O almoço na casa de Helena estava sendo, de fato, constrangedor. O clima estava silencioso e engraçado. Os dois amantes soltavam risadas discretas da situação a todo momento; a dona da casa e sua hóspede os olhavam com reprovação e teciam comentários um pouco ácidos; Sebastian, coitado, nem se quer entendia o que estava acontecendo.

– Helena, o almoço está maravilhoso. – Elogiou Vitória. – Há muito tempo não como Confit de pato.

– Um prato francês para prestar uma homenagem aos teus hábitos franceses. - Respondeu Helena, murmurando.

– Ah, Meu Deus do céu. – Vitoria revirou os olhos e riu.
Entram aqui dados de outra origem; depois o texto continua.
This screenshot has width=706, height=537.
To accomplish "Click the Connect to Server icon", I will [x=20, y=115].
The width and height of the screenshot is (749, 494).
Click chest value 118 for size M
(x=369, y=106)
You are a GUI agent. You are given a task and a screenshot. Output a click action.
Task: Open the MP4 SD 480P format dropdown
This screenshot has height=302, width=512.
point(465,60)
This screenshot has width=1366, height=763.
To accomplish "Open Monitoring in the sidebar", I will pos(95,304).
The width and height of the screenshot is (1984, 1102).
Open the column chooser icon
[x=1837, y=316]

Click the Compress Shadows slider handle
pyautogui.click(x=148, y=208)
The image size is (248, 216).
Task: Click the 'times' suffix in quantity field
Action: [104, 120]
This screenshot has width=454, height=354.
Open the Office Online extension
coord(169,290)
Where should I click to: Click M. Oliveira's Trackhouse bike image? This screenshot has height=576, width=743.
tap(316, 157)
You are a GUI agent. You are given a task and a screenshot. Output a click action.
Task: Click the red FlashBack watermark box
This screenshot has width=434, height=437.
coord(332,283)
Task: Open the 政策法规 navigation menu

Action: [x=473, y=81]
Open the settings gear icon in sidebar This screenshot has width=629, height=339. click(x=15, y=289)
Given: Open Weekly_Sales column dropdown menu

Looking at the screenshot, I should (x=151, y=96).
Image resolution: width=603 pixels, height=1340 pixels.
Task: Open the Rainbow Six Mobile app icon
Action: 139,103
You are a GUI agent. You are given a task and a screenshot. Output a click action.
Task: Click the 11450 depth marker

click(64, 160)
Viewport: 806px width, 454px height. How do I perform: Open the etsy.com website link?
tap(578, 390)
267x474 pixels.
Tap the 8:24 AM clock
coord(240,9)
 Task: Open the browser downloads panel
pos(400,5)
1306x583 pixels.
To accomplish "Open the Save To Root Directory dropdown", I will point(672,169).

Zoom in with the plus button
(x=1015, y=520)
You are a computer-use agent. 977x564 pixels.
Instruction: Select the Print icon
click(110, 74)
Benício também.

– O que isso quer dizer? – Perguntou Sebastian, com seu sotaque pesado e jeitinho simpático.

– É melhor não saber, Sebastian. – Respondeu Vitória.

E, baseado nesse clima de indiretas e descontração, o almoço prosseguiu calmamente. Helena e Marieta não estavam verdadeiramente furiosas, mas sentiam-se no direito de descontar a própria irritação nos dois; elas tiveram a ideia de juntá-los justamente por acreditarem na semelhança de seus jeitos e complexos e, no fim das contas, eles sucumbiram ao mais típico traço de suas personalidades.

Acabado o almoço, estavam na sala conversando enquanto bebiam o champanhe de domingo obrigatório de Helena.

– Então, como foi o voo ontem? – Perguntou Marieta.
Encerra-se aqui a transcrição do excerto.